## Exercise requirements
Return only this: the line with "Le poesie di GIANCALDER : IL" and all the lines that follow it below, through the final one, exactly as they are.

-------- Records supplied

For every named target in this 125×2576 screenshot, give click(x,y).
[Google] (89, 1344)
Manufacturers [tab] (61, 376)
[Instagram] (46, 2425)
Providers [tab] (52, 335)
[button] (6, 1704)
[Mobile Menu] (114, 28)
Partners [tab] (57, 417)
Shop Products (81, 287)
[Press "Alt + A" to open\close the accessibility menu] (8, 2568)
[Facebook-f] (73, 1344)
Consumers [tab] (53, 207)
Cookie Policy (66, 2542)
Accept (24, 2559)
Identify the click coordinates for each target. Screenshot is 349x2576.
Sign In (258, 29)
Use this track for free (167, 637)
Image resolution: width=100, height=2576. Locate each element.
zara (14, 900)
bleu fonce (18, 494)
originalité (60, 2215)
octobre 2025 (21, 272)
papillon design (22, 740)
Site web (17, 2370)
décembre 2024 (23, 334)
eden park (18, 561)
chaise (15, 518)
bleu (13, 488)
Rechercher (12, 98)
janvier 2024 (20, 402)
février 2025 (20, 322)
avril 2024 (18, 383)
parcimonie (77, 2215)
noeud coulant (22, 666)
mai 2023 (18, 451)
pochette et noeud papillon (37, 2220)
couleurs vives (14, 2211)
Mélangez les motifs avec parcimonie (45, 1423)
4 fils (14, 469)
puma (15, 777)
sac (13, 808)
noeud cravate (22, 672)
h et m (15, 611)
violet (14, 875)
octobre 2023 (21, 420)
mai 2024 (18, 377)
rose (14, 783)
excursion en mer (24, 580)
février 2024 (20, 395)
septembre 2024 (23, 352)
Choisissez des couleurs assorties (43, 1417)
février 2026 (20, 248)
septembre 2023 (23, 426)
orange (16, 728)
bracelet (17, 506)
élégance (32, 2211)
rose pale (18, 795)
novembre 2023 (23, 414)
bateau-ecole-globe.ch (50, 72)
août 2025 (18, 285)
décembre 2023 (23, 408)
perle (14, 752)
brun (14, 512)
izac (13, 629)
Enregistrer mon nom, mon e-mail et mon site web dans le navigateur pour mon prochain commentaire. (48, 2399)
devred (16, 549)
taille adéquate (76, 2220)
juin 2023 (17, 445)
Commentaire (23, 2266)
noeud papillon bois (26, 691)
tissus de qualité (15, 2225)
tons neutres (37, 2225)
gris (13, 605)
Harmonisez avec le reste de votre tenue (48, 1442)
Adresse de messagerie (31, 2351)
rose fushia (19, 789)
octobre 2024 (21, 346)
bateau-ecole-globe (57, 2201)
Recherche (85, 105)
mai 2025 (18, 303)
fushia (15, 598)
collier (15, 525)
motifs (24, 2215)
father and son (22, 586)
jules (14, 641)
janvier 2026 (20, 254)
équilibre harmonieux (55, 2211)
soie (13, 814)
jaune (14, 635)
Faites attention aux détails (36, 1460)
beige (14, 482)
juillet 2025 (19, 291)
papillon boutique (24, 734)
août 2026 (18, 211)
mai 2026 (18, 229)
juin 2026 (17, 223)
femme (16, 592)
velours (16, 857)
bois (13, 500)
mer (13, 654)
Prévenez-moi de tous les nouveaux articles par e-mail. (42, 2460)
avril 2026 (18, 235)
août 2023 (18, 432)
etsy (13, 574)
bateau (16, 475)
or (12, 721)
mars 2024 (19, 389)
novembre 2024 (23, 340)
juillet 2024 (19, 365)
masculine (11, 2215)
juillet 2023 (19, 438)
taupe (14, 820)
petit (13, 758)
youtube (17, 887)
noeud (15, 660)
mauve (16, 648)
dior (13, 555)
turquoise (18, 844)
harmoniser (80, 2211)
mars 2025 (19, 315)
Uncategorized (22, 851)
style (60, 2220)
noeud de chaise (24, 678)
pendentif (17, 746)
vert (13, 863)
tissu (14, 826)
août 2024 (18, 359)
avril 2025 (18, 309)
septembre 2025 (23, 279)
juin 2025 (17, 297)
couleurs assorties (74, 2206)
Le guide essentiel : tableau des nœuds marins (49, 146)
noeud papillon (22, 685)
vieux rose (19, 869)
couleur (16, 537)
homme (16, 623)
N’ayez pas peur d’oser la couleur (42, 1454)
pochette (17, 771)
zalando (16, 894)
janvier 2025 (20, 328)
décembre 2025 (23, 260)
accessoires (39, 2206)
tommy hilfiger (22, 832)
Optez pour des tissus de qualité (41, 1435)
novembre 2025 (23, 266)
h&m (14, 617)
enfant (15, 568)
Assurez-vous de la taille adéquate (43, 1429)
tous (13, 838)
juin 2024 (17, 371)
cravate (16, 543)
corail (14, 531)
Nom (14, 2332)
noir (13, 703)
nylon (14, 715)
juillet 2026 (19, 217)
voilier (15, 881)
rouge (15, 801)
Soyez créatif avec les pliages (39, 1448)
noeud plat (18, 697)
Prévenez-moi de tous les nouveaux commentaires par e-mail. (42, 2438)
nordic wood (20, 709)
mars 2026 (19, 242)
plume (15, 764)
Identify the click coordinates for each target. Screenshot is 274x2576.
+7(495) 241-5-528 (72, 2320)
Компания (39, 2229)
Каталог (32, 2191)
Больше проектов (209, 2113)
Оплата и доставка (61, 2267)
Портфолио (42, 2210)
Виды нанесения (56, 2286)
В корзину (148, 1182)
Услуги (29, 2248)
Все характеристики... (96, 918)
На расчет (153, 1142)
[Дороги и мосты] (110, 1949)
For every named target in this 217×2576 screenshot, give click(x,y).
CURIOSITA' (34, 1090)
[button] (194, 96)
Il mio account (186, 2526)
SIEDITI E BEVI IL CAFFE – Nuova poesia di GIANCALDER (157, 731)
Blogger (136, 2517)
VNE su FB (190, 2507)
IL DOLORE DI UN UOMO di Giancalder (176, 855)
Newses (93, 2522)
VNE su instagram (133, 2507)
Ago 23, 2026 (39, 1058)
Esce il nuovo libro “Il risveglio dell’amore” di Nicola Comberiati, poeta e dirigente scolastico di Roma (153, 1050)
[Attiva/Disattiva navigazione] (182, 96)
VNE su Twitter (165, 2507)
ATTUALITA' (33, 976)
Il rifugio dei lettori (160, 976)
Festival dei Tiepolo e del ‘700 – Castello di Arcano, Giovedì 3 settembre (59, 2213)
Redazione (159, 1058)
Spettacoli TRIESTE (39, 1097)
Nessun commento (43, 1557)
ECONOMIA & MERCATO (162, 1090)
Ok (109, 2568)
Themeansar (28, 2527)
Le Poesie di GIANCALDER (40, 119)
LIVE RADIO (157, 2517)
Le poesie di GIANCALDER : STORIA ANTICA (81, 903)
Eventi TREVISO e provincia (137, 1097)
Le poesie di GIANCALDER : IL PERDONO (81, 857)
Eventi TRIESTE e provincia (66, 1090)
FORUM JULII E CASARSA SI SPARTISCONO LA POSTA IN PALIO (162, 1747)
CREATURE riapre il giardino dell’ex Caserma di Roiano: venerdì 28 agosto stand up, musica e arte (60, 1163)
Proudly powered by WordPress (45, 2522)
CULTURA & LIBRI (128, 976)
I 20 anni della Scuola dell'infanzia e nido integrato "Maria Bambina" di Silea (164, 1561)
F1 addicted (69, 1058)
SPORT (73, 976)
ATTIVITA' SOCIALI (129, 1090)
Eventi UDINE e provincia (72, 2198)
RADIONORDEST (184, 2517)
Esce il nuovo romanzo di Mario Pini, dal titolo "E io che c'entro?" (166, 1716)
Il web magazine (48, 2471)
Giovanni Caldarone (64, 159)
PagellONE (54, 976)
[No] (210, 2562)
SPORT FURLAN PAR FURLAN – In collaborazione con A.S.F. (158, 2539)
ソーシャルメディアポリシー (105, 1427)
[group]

----------------

## Task output
Le poesie di GIANCALDER : IL PERDONO (81, 857)
Eventi TRIESTE e provincia (66, 1090)
FORUM JULII E CASARSA SI SPARTISCONO LA POSTA IN PALIO (162, 1747)
CREATURE riapre il giardino dell’ex Caserma di Roiano: venerdì 28 agosto stand up, musica e arte (60, 1163)
Proudly powered by WordPress (45, 2522)
CULTURA & LIBRI (128, 976)
I 20 anni della Scuola dell'infanzia e nido integrato "Maria Bambina" di Silea (164, 1561)
F1 addicted (69, 1058)
SPORT (73, 976)
ATTIVITA' SOCIALI (129, 1090)
Eventi UDINE e provincia (72, 2198)
RADIONORDEST (184, 2517)
Esce il nuovo romanzo di Mario Pini, dal titolo "E io che c'entro?" (166, 1716)
Il web magazine (48, 2471)
Giovanni Caldarone (64, 159)
PagellONE (54, 976)
[No] (210, 2562)
SPORT FURLAN PAR FURLAN – In collaborazione con A.S.F. (158, 2539)
ソーシャルメディアポリシー (105, 1427)
[group]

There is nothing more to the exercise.